At the time, I was sitting next to a beefy kid who was on his way from Atlanta to Seattle and then on to Alaska to work on a fishing boat for the summer. He’d been on the bus for two days already and had three to go; he hadn’t had two seats to himself the entire trip, so I promised him that I’d move if a seat opened up somewhere.

After we left Chicago, the young man and woman struck up a long conversation that I couldn’t help but overhear. I was trying to read a biography of Jackie Robinson, but their chatter was impossible to ignore, especially when he began talking about his membership in the Wiccan religion. He was jabbering about trees and mountains and subsets. He explained that he’d been injured during an Army training exercise and that he was now using his disability income to ride around the country “delivering messages.” I had no fucking idea what he was talking about, but I kept listening anyway.

I knew that Wiccan women were usually known as “witches,” but I didn’t know what men called themselves. “Warlock” sounded good enough, so I continued listening to the warlock spin out a stream of crap intended to impress his new friend. We were riding along an interstate in northern Illinois — a boring, flat ride by any standard — but he somehow managed to convince her that she was looking at the most beautiful stretch of nature on the planet.

That’s right. I was riding on a bus in the middle of nowhere, and the guy behind me was actually hitting on a complete stranger. She was eating it up.

When we reached Madison, Wisconsin, a handful of seats opened up throughout the bus. I fulfilled my promise to my Alaska-bound neighbor and moved; I was now sitting across the aisle and a few rows behind the warlock and his companion.
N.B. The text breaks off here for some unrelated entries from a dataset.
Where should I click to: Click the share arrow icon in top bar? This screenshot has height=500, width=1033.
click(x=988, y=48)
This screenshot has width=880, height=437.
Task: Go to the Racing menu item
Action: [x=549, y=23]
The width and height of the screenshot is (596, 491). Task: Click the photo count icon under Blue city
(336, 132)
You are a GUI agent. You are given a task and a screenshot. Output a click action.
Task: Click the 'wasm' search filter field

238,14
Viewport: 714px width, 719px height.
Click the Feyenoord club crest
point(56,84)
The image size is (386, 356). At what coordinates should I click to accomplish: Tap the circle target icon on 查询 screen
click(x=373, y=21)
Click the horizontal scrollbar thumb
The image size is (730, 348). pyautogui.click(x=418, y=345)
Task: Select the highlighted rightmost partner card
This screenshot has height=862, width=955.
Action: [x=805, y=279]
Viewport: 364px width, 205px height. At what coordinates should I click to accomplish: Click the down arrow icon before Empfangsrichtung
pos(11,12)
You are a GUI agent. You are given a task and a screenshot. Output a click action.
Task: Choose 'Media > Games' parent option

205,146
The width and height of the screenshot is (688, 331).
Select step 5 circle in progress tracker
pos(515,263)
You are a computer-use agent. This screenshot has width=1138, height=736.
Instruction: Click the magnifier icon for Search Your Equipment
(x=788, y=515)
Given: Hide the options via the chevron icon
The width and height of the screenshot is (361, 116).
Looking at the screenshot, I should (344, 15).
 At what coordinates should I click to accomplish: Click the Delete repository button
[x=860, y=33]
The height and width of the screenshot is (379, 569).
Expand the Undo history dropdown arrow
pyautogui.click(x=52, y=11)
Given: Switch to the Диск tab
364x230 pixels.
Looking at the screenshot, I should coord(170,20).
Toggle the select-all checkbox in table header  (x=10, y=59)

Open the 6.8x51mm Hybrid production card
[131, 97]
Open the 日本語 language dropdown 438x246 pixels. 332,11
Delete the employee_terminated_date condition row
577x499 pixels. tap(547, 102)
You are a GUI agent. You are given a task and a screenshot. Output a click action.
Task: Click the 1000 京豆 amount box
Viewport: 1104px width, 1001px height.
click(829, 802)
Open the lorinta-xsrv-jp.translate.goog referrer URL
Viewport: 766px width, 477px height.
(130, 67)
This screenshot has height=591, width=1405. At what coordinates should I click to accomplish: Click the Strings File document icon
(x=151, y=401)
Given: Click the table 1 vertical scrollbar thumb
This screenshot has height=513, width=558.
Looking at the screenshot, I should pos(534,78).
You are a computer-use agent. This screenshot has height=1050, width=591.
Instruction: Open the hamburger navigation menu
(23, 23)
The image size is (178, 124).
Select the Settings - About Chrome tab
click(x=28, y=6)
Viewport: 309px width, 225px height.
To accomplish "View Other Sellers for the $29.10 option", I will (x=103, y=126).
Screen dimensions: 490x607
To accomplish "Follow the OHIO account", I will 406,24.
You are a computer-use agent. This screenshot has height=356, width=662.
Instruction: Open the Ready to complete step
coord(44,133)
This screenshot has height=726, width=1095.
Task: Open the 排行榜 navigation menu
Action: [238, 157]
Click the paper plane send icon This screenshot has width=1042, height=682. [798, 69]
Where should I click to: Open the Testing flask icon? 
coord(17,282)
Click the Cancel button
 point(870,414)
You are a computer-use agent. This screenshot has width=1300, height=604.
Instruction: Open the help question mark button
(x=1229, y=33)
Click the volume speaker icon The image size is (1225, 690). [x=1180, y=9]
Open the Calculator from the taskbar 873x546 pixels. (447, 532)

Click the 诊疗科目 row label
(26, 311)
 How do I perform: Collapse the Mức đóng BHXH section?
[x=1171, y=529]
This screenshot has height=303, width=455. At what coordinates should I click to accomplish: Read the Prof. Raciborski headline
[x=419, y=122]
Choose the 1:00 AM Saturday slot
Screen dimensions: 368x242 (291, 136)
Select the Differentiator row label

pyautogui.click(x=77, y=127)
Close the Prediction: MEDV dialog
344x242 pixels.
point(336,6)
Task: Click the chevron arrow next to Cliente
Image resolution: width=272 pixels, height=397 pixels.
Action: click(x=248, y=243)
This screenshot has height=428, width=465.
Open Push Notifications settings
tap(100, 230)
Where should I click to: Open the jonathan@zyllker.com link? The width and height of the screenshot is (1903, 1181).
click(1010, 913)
About 20 minutes outside the city, they began making out — rolling around the seat, groping each other in total disregard for the fact that they were still surrounded by other passengers. Everyone else in the area — self included — pretended to read or sleep. Our performances were probably not very convincing. Puzzled glances and shrugs were exchanged by all.

Eventually, things with the warlock and the young progressed much farther than I would have imagined they could on a daytime bus trip. The couple had the decency to try to hide their activities with a large sweater, but that only concealed so much. At least they were relatively quiet.

After the couple finished, they resumed their conversation — though with considerably less vigor than before. After a while, they made out a little more, then appeared to nap. A few hours later, at a stop in western Wisconsin, the warlock gathered his things and left the bus. His new friend did not join him.